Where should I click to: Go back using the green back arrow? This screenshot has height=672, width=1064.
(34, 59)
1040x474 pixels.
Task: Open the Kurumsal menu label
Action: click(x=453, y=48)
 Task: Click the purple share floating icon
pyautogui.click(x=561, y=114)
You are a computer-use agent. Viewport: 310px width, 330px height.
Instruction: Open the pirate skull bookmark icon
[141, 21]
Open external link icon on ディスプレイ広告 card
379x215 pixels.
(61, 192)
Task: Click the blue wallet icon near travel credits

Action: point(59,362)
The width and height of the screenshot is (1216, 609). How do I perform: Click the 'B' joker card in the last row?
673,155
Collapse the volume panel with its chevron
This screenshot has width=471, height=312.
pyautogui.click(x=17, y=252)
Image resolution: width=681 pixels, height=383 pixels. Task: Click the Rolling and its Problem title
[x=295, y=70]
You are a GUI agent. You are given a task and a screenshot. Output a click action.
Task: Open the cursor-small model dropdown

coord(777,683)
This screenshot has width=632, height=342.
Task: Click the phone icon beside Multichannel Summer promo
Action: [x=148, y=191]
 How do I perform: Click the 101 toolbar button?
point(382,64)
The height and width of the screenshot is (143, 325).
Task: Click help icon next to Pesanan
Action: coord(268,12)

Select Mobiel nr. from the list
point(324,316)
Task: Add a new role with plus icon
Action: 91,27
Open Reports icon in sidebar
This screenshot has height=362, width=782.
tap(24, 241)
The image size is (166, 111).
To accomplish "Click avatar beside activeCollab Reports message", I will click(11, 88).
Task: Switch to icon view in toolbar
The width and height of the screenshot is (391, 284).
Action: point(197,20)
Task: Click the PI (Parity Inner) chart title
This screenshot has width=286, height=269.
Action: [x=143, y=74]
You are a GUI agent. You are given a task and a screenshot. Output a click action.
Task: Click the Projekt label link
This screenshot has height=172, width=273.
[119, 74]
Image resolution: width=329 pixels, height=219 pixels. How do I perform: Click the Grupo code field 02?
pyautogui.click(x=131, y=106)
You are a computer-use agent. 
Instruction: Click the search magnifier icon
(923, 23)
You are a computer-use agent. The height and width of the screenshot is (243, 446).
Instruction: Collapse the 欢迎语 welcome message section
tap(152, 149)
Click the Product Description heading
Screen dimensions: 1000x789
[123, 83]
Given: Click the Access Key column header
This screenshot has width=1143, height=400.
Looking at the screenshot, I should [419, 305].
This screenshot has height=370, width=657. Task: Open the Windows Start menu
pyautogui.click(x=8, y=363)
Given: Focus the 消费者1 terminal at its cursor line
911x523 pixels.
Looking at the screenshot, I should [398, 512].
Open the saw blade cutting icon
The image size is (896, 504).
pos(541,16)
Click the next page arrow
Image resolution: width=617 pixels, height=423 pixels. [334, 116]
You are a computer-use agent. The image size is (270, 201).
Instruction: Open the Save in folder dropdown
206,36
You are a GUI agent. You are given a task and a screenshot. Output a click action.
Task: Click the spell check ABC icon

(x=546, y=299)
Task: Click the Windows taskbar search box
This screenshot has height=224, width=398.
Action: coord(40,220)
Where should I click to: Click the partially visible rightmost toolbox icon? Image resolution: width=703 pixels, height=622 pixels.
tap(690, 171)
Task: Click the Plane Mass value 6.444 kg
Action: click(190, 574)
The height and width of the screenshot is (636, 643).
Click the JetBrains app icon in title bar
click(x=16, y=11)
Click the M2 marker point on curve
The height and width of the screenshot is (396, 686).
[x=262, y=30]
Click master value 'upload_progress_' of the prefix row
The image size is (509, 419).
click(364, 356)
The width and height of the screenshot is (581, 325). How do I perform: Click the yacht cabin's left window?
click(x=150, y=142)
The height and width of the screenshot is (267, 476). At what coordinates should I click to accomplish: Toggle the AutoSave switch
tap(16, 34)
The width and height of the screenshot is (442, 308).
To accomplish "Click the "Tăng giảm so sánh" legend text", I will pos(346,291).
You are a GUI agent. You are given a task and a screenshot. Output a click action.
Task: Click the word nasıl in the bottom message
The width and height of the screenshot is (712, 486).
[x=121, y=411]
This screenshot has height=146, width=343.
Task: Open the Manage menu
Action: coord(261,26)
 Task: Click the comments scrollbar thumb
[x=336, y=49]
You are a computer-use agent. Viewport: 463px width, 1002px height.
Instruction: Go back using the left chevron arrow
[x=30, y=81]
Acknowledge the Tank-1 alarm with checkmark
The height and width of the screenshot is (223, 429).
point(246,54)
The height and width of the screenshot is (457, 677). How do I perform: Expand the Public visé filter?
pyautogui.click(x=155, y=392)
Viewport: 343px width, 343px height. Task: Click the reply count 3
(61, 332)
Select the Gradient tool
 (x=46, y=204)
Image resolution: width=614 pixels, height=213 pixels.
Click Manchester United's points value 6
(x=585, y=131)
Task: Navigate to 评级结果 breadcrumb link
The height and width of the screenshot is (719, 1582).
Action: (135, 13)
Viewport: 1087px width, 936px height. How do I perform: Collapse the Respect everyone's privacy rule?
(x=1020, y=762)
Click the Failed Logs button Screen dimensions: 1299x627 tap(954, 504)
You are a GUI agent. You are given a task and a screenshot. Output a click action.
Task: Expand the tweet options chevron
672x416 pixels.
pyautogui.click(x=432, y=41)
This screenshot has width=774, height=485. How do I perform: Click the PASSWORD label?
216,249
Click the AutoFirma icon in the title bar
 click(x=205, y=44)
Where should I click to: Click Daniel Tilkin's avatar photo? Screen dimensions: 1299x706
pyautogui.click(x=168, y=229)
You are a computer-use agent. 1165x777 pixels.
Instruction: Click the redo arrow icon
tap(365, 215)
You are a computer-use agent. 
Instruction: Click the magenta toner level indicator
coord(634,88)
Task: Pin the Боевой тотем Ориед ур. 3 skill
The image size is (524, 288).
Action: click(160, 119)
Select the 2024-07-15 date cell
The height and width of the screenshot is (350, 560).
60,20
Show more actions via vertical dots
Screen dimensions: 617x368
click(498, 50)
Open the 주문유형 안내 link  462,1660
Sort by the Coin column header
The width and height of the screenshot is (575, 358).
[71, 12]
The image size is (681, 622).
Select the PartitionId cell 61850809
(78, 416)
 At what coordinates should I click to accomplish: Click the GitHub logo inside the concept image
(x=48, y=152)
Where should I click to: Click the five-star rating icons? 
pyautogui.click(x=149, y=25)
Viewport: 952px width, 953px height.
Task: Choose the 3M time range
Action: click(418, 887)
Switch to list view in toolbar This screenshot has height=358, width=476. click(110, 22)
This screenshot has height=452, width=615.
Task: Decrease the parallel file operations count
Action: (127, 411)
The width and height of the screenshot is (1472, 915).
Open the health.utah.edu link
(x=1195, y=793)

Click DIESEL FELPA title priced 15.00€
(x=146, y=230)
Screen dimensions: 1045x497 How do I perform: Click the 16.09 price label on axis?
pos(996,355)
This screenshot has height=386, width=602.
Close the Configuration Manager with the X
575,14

● What is needed
Given the data above, transcribe exactly the lines from the one containing "Task: Navigate to 评级结果 breadcrumb link" down to the one containing "Task: Expand the tweet options chevron", and no others.

● Completed task
Task: Navigate to 评级结果 breadcrumb link
The height and width of the screenshot is (719, 1582).
Action: (135, 13)
Viewport: 1087px width, 936px height. How do I perform: Collapse the Respect everyone's privacy rule?
(x=1020, y=762)
Click the Failed Logs button Screen dimensions: 1299x627 tap(954, 504)
You are a GUI agent. You are given a task and a screenshot. Output a click action.
Task: Expand the tweet options chevron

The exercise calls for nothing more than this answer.